I love the feature; it scales automatically depending on the amount of activity Wildfire is having.
The servers in the screenshot were created by the auto scaler and not me.
I don’t have to worry about the capacity of Wildfire’s infrastructure either, as the load balancer balances the load out to all running instances equally (this is the main reason I put Wildfire on a full database server rather than SQLite). All instances (at the moment) are t2.micro instances as my account’s under the free tier (so I get 750 hours free per month), but this will probably change as the popularity of Wildfire grows. The main issue here is the financial cost; although auto scaling reduces costs as it only creates new instances on demand, it still costs money.
Restoring & offering online multiplayer services is something that developers/publishers of the games should be paying me for, but I do it for free (note that this doesn’t mean that I don’t accept donations). I have to pay for the server infrastructure & development out of my money & my own free time (not that I don’t enjoy doing it, which I do as Wildfire is an interesting project).
Network Address Translation, or “why the awesome stuff above can’t work”
So, it turns out the above doesn’t work, all because of a little thing called Network address Translation (NAT, for short).
NAT is what’s used to translate your public IP address into your LAN IP address, and vice versa. For your router to route incoming packets to your computer it needs to be able to match the packet somehow to your computer- when your computer sends a packet to a server on the Internet, the router needs to strip out certain data such as the local IP address and replace it with the router’s public IP address.

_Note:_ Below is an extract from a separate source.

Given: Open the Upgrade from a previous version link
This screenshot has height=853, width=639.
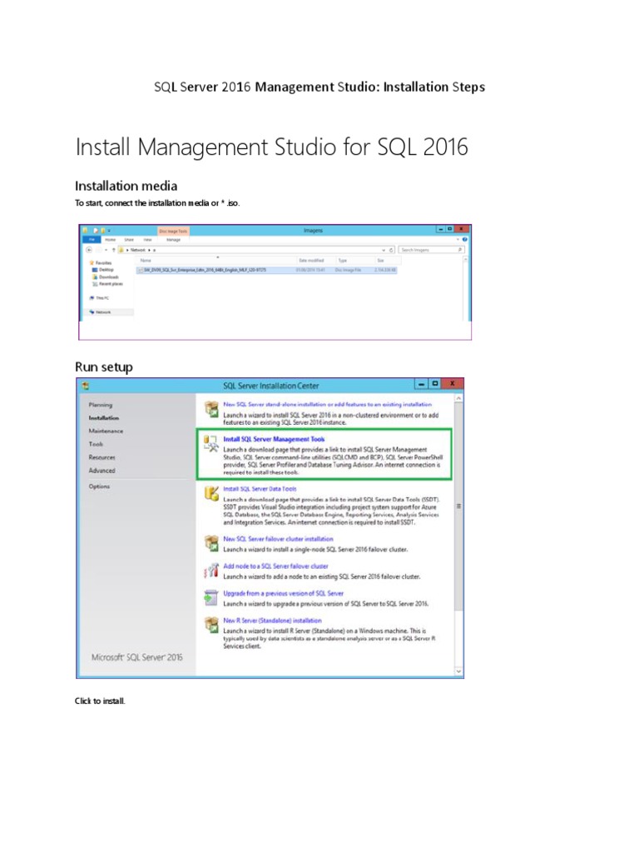Looking at the screenshot, I should click(x=275, y=592).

When this happens your router also inserts a unique packet ID into the packet’s frame, other identifying information such as your computer’s MAC address is removed- when the server responds it provides the same packet ID so your router can recognise it and send it to only your computer.
A good thing to note is that this happens with both TCP and UDP, but not a UDP broadcast (a UDP broadcast is sent to all devices on a LAN, it’s how software can automatically and instantly find another compatible piece of software on the network, a good example of this is a LAN game server and game).
According to Gustavo Diel (Crysis Wars Connector co-developer), this is why hosting a Crysis Wars server on a home connection isn’t possible without port forwarding.
“why’s this a problem?” you ask. Well, the problem with this is that while it works incredibly well for residential and some business networks, it falls flat on its face where hosting services is concerned. As discussed earlier NAT works by using unique packet IDs so responses can be matched up to the correct computer inside the network, any packets that don’t correspond to these unique IDs are ignored.
Client server networks work by the server offering a service, but where the client initiates the connection (this is why the end initiating the connection is always referred to as the client). While a service such as a game server may be able to advertise that it exists by connecting to a master server (such as Wildfire), clients will not be able to reach it if it is behind a router as the packets sent to the server will not match anything the router has sent and will be discarded as a result.
Guess what load balancers are? Just routers with some fancy software that lets them decide which server to send a packet to. Hardware load balancers do have the ability to send a new connection to a server behind it appropriately, but software load balancers (such as what AWS uses) do not. This is where the problem lies.
Dedicated servers often connect to the Internet almost directly (with the server itself having a public IP address) and this is why NAT is not an issue with dedicated servers (NAT does not exist and does not need to exist here), but is with residential Internet connections.